Seaweeds have supported our livelihood in the form of our most fundamental everyday food things like braises, pickles, soups, and rice dishes. It is also a vital architectural construction material, particularly used in the building of earthen walls. And seaweed can also be found in textile design. Used as a means for precise layering color onto fabric in regions spanning from the snowy north to the tropical south.
Includes kombu, wakamé, hijiki, Japanese people are most familiar with brown varieties. Red are by far the most prolific along the Japanese coastline. Found in the deepest waters. Nori is a familiar variety. And green is the rarest, and perhaps the most coveted. Some are incredibly fragrant, others are used for historical ceremonies.
KOJIKIN
Koji Mold
If umami is a superpower, then koji spores are a vital fuel for that superpower.
So essential to Japanese food culture, koji has been deemed Japan’s national mold.

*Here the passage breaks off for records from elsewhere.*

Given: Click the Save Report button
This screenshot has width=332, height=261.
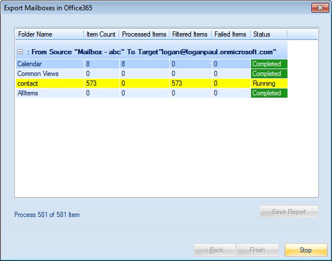Looking at the screenshot, I should click(289, 212).
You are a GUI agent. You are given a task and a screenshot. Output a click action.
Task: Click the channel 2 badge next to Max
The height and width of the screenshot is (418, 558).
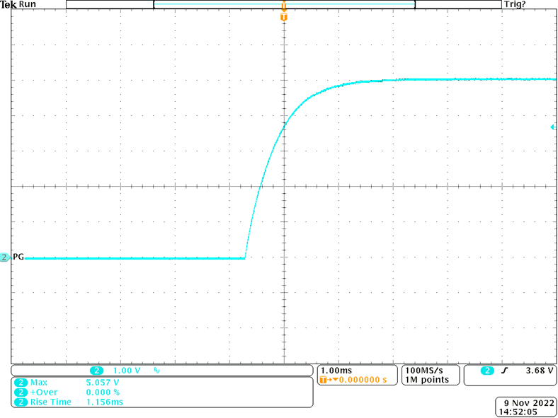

It has long been considered the foundation of Japanese flavor. Koji enables the making of miso, shoyu, nihonshu saké, vinegars, mirin, pickles to name a few of our most valuable food things. It is our secret hero ingredient. Without its inoculation of mostly rice, barley, soy beans, the Japanese table would not be what it is today.
Japan’s classic koji-based pantry items offer depth and umami. Making simple seasonal ingredients satisfying and nourishing.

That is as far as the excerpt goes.